Population aging and the rising burden of cardiovascular-kidney-metabolic (CKM) syndrome are converging public health crises. CKM syndrome—formally defined by the American Heart Association in 2023—encompasses overlapping cardiovascular, renal, and metabolic dysfunction and affects nearly 90% of U.S. adults across its risk spectrum. Patients in advanced CKM stages face life expectancy reductions of 10–20 years. Understanding what drives accelerated aging and excess mortality in this population is urgently needed.

This study investigated whether the estimated glucose disposal rate (eGDR)—a validated, inexpensive proxy for insulin resistance derived from waist circumference, hypertension status, and HbA1c—predicts biological aging acceleration and mortality in CKM stages 1–4. Using NHANES 2005–2010 data (n=4,826), researchers assessed two aging acceleration measures: Biological Age Acceleration (BioAgeAccel, based on eight clinical biomarkers via the Klemera-Doubal method) and Phenotypic Age Acceleration (PhenoAgeAccel, based on nine clinical indicators spanning metabolic, inflammatory, and immune domains). Mortality was tracked via death certificate linkage, capturing 831 all-cause and 208 cardiovascular deaths.
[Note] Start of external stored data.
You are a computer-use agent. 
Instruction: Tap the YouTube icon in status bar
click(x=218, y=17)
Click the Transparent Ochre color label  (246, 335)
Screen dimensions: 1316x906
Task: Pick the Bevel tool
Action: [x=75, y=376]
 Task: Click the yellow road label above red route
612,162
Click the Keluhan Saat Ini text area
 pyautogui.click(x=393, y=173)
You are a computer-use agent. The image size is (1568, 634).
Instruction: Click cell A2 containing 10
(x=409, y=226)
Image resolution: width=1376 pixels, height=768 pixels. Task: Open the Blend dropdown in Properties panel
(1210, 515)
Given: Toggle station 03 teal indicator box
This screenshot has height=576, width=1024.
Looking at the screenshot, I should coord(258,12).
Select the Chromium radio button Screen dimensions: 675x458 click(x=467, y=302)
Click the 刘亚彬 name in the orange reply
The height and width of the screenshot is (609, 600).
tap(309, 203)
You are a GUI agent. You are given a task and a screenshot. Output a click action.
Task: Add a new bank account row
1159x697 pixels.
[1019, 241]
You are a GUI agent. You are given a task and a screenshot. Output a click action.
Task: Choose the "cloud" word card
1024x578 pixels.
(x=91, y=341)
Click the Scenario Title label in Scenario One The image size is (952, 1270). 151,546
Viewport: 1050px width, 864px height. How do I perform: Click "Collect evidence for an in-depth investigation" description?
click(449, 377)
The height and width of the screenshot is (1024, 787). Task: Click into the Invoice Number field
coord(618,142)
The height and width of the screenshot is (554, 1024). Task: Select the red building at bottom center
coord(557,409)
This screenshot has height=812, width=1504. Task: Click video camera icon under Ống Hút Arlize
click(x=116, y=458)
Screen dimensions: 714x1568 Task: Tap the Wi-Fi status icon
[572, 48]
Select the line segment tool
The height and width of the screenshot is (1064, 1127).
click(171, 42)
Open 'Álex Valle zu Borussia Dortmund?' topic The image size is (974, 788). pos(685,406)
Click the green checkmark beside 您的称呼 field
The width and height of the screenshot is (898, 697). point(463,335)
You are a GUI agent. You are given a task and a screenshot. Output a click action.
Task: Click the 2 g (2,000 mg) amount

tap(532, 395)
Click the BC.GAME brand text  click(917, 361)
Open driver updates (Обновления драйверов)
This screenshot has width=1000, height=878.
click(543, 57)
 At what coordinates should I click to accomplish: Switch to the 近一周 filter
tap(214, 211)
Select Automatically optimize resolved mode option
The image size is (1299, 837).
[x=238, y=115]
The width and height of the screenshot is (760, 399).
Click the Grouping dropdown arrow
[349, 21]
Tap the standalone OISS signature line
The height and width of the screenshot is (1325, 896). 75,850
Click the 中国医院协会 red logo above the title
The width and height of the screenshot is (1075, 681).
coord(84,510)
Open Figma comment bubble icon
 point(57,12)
In fully adjusted Cox proportional hazards models, each 1-unit increase in eGDR was associated with a 10% lower all-cause mortality risk (HR=0.90, 95% CI 0.86–0.93) and a 13% lower cardiovascular mortality risk (HR=0.87, 95% CI 0.81–0.93). Survey-weighted logistic regression revealed that higher eGDR was independently associated with lower odds of both BioAgeAccel (OR=0.85) and PhenoAgeAccel (OR=0.78). Dose-response analyses confirmed these relationships were largely linear. Findings were replicated in the China Health and Retirement Longitudinal Study (CHARLS), strengthening generalizability across ethnicities and healthcare systems.

Causal mediation analysis was a methodological highlight: PhenoAgeAccel mediated 23.53% of eGDR's total effect on all-cause mortality and 15.73% on cardiovascular mortality. This means insulin resistance accelerates aging biology, and that accelerated aging is a meaningful—though partial—pathway through which poor insulin sensitivity raises death risk. Nine machine learning models were compared for mortality prediction; the K-Nearest Neighbors algorithm achieved the highest AUC of 0.926. A clinical nomogram was also developed to facilitate bedside risk estimation.

The study has important caveats. Its observational cross-sectional design for the aging acceleration analyses precludes causal inference. eGDR, while practical, is an estimate and may not fully capture insulin resistance compared to gold-standard hyperinsulinemic-euglycemic clamp testing. Residual confounding from unmeasured lifestyle or genetic factors cannot be excluded. The NHANES sample spans only adults with available fasting subsample data, which may limit representativeness. Nevertheless, the dual-cohort design and robust multivariable adjustment lend meaningful credibility to the findings.

Key Findings

  • Each 1-unit rise in eGDR was linked to 10% lower all-cause and 13% lower cardiovascular mortality risk in CKM patients.
  • Higher eGDR strongly predicted lower biological (OR=0.85) and phenotypic (OR=0.78) aging acceleration.
  • Phenotypic aging acceleration mediated ~24% of eGDR's protective effect on all-cause mortality.
  • KNN machine learning model achieved AUC of 0.926 for predicting mortality from eGDR and covariates.
  • Results were replicated in a separate Chinese national cohort (CHARLS), supporting cross-ethnic generalizability.

Methodology

Prospective cohort study using NHANES 2005–2010 (n=4,826 CKM stages 1–4 adults) with mortality follow-up via death certificate linkage. Survey-weighted logistic regression assessed aging acceleration associations; Cox proportional hazards models assessed mortality; nine machine learning algorithms compared for predictive performance; causal mediation analysis quantified AgeAccel's mediating role. Primary findings replicated in CHARLS.

Study Limitations

Observational design prevents causal conclusions about eGDR directly causing aging or mortality. eGDR is a surrogate for insulin resistance and less precise than hyperinsulinemic-euglycemic clamp measurement. Residual confounding from unmeasured genetic, dietary, or psychosocial factors cannot be fully excluded.